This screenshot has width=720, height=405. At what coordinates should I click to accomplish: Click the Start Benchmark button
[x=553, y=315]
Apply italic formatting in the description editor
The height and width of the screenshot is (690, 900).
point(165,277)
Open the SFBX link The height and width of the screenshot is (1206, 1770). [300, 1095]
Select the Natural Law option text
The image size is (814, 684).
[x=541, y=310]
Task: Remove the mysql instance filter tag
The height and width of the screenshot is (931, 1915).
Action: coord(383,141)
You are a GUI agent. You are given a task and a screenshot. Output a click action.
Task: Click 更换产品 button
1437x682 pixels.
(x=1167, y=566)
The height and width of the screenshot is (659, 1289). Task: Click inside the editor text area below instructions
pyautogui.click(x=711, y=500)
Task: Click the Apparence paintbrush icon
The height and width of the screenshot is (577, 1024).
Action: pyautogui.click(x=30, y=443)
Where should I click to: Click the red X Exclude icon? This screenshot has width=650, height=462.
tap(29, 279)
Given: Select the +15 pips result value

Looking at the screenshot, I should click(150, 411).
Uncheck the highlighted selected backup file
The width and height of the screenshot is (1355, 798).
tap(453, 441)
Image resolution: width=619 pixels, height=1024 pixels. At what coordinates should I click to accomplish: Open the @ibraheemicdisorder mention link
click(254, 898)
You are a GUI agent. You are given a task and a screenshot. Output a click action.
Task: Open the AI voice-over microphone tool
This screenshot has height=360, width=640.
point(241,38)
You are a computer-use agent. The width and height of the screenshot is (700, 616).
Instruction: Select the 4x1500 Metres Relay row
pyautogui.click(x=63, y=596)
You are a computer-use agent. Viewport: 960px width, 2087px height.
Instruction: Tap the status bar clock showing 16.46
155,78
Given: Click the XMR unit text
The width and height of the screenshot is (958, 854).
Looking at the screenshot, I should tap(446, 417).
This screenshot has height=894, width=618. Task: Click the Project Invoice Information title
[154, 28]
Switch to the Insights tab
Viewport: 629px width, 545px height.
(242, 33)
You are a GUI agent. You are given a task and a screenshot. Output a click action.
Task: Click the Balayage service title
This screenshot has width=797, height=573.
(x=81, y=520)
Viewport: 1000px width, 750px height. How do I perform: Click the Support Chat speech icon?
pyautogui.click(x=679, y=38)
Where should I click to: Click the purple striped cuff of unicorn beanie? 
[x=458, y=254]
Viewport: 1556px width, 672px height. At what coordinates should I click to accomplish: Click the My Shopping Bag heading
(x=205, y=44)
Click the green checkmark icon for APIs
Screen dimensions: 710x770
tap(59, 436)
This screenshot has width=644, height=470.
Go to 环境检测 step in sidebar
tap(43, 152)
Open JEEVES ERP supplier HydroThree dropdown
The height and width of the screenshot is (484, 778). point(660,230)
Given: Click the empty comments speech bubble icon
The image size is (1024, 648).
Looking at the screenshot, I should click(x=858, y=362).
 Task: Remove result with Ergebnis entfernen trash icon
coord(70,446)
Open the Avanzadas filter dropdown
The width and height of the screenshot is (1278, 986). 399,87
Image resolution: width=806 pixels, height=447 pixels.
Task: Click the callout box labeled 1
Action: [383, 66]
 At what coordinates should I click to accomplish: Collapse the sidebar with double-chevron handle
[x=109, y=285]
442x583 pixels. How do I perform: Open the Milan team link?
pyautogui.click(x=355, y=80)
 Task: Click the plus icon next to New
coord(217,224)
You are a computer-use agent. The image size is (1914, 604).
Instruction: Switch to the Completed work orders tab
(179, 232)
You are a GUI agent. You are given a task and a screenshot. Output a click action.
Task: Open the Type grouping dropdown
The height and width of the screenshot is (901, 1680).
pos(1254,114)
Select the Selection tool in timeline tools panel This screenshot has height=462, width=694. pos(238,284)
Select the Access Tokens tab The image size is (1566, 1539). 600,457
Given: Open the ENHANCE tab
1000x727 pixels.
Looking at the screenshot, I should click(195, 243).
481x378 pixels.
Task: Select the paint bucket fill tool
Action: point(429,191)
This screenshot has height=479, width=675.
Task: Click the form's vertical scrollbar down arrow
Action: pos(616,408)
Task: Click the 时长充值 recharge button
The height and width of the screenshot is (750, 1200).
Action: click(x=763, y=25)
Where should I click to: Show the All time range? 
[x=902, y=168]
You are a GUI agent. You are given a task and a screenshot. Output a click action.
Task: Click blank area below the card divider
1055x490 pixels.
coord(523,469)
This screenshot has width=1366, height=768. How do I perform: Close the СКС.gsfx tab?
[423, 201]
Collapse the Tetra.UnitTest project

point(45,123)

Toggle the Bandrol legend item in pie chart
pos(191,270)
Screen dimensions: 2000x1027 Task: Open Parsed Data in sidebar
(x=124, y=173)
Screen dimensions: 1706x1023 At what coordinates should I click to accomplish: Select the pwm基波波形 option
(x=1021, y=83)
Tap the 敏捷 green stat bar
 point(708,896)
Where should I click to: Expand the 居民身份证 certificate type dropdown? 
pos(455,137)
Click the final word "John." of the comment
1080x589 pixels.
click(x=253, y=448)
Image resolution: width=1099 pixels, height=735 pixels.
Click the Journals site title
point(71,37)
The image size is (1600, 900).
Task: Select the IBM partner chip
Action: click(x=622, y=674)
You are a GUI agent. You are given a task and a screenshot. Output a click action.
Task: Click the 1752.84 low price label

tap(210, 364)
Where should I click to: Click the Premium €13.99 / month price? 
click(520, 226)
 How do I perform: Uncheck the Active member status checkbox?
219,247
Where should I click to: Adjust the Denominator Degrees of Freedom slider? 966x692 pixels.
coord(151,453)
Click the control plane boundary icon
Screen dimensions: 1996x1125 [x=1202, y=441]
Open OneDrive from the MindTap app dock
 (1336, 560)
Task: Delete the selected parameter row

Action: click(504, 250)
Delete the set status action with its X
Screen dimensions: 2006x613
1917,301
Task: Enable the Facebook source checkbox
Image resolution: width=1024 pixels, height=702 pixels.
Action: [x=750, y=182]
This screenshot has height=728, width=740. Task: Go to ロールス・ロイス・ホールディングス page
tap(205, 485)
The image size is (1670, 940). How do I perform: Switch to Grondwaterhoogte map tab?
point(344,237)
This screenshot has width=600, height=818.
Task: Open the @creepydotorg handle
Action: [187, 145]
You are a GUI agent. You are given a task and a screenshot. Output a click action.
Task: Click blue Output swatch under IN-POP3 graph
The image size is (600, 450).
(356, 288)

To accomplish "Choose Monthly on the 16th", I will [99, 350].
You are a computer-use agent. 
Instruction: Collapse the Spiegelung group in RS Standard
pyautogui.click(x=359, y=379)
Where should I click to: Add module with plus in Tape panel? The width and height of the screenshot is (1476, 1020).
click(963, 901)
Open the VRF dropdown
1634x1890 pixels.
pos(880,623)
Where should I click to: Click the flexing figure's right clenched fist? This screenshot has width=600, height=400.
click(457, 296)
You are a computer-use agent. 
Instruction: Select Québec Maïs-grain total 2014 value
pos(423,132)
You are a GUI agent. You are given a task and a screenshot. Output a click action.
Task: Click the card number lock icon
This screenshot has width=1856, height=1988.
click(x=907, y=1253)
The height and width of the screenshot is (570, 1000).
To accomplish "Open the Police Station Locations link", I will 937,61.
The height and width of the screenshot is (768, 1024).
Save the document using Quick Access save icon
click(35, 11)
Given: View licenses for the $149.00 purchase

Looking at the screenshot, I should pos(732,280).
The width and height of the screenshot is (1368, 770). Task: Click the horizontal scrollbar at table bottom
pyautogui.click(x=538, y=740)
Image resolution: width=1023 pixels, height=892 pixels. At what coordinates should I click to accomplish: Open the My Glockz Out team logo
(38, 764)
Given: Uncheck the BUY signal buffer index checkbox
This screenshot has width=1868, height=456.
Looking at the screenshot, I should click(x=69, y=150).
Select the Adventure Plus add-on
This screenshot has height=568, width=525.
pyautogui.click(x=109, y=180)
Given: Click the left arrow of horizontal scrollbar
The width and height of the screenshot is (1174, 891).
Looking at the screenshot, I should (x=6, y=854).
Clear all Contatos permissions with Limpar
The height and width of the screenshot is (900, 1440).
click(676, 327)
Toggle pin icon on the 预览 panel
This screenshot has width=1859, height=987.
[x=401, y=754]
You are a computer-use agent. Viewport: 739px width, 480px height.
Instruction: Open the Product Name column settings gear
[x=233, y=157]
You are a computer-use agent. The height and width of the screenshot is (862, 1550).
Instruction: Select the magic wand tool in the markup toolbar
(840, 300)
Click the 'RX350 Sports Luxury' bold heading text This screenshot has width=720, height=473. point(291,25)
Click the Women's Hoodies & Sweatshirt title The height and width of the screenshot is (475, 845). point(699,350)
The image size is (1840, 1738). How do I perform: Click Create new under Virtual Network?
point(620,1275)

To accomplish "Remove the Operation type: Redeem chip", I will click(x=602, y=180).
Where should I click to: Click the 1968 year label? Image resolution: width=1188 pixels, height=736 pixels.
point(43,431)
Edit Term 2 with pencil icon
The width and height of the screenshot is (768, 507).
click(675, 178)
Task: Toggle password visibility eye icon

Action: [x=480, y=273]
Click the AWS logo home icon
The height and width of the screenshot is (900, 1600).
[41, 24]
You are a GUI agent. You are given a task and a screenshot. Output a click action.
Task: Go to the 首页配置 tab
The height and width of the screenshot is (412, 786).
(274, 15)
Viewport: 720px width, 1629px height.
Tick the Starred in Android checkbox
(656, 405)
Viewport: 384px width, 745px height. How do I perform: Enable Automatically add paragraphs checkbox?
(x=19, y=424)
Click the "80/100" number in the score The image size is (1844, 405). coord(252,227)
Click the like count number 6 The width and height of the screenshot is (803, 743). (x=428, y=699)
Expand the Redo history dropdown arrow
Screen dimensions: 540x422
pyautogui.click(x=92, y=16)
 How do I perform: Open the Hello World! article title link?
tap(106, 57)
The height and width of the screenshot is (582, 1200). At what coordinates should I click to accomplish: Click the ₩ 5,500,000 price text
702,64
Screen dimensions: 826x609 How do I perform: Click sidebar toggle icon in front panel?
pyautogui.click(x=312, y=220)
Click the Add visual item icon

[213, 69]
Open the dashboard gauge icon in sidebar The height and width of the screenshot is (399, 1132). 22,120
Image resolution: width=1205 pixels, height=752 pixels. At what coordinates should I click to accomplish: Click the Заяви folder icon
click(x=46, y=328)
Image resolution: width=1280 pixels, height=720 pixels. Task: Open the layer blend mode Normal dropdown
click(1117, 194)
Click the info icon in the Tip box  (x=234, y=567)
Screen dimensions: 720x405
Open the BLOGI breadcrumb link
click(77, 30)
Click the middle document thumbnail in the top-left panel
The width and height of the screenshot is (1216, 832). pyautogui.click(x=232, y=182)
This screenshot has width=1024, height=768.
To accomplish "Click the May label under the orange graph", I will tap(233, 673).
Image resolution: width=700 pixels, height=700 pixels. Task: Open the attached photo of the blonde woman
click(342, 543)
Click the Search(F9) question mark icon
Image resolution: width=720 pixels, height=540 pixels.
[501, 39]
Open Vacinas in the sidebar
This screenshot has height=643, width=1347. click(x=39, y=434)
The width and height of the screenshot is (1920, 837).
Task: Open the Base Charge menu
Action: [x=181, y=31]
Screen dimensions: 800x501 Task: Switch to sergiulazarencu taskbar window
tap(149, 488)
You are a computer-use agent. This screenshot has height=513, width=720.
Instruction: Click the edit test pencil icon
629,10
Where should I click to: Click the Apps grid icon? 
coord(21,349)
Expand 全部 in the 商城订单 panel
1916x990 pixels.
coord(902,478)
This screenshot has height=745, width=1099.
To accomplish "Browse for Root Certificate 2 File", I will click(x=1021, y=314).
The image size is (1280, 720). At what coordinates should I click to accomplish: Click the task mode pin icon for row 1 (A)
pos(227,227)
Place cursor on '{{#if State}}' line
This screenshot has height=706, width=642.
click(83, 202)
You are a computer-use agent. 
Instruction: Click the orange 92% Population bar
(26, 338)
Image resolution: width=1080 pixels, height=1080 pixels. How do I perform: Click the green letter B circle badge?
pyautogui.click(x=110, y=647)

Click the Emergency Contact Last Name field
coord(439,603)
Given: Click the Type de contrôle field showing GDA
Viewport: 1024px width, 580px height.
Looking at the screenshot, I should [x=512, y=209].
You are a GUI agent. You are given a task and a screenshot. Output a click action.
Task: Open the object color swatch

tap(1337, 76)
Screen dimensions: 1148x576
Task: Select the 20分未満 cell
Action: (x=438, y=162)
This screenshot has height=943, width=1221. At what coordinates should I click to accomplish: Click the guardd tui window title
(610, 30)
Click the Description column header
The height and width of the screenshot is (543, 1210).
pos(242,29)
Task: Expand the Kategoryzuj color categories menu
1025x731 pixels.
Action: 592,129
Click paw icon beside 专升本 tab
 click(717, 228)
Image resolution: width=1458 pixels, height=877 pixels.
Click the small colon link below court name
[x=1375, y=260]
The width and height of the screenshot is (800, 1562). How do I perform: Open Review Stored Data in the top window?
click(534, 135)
....
What is required — Note how many lines in the listing above hold the string "will", then give only that figure.

Response to this exercise — 5